## Page extract
——

I don’t know how many people watched the program on PBS last night about an organization that puts homeless people in foreclosed homes. I did and I really believe that although the law is being broke that this is actually a humane and sensible response to homelessness and properties sitting empty and vulnerable to vandalism. So I found the organizations web site and from information on the site, it seemed to be an organization only focused on homeless black Americans rather than the whole of America. And while I think that’s great to focus on black issues, I wanted to know why the focus wasn’t more race inclusive. While my assumptions may have been incorrect, I also wanted to get more information so I could be more informed as to the why’s and how’s. So I sent an email which I have copied along with the shocking response I received. Please read and share your comments because I truely believe my question for this organization was legitimate and NOT based on WHITE FEAR as was stated in their response. Please also note the obvious capitalization of black and lower case spelling of white in their response…GODDAMN I”M PISSED!!!

——

Word and element location data
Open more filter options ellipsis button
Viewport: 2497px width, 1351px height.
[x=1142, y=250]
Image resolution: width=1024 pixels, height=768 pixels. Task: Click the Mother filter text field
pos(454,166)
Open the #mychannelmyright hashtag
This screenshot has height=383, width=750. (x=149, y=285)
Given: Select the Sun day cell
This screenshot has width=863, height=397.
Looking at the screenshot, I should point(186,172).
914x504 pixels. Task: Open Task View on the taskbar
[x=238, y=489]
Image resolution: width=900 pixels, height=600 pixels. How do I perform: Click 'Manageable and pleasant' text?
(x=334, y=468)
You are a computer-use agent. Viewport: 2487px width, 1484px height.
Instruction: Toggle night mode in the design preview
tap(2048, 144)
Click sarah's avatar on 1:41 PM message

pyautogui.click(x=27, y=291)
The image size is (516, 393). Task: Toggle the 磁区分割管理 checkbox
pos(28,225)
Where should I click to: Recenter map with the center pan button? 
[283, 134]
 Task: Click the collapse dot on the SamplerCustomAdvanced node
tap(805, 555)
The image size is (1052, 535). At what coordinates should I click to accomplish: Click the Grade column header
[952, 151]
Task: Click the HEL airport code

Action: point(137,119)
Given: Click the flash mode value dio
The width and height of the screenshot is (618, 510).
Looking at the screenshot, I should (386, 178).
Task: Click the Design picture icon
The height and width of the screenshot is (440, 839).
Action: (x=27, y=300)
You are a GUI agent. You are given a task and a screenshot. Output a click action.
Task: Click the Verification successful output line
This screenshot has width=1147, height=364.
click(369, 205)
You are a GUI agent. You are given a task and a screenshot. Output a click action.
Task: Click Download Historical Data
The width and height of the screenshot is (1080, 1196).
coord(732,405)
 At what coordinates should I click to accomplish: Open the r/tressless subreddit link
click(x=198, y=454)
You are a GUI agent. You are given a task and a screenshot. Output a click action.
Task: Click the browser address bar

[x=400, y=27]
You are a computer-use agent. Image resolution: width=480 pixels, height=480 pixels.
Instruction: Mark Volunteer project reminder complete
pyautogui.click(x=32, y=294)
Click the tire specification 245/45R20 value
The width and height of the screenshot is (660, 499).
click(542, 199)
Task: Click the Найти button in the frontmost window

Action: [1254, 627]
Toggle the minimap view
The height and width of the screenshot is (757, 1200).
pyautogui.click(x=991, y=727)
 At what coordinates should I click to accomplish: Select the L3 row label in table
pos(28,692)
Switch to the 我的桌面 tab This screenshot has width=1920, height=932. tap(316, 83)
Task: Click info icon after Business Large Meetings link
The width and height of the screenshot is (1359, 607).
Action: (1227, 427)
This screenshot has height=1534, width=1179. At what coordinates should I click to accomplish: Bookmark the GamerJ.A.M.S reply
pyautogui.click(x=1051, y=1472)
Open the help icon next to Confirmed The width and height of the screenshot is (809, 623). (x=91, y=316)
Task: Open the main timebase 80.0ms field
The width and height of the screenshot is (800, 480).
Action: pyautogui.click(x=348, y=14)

——

## Request
Quote the entire post about the group that places homeless people in foreclosed homes, word for word.

## Correct response
I don’t know how many people watched the program on PBS last night about an organization that puts homeless people in foreclosed homes. I did and I really believe that although the law is being broke that this is actually a humane and sensible response to homelessness and properties sitting empty and vulnerable to vandalism. So I found the organizations web site and from information on the site, it seemed to be an organization only focused on homeless black Americans rather than the whole of America. And while I think that’s great to focus on black issues, I wanted to know why the focus wasn’t more race inclusive. While my assumptions may have been incorrect, I also wanted to get more information so I could be more informed as to the why’s and how’s. So I sent an email which I have copied along with the shocking response I received. Please read and share your comments because I truely believe my question for this organization was legitimate and NOT based on WHITE FEAR as was stated in their response. Please also note the obvious capitalization of black and lower case spelling of white in their response…GODDAMN I”M PISSED!!!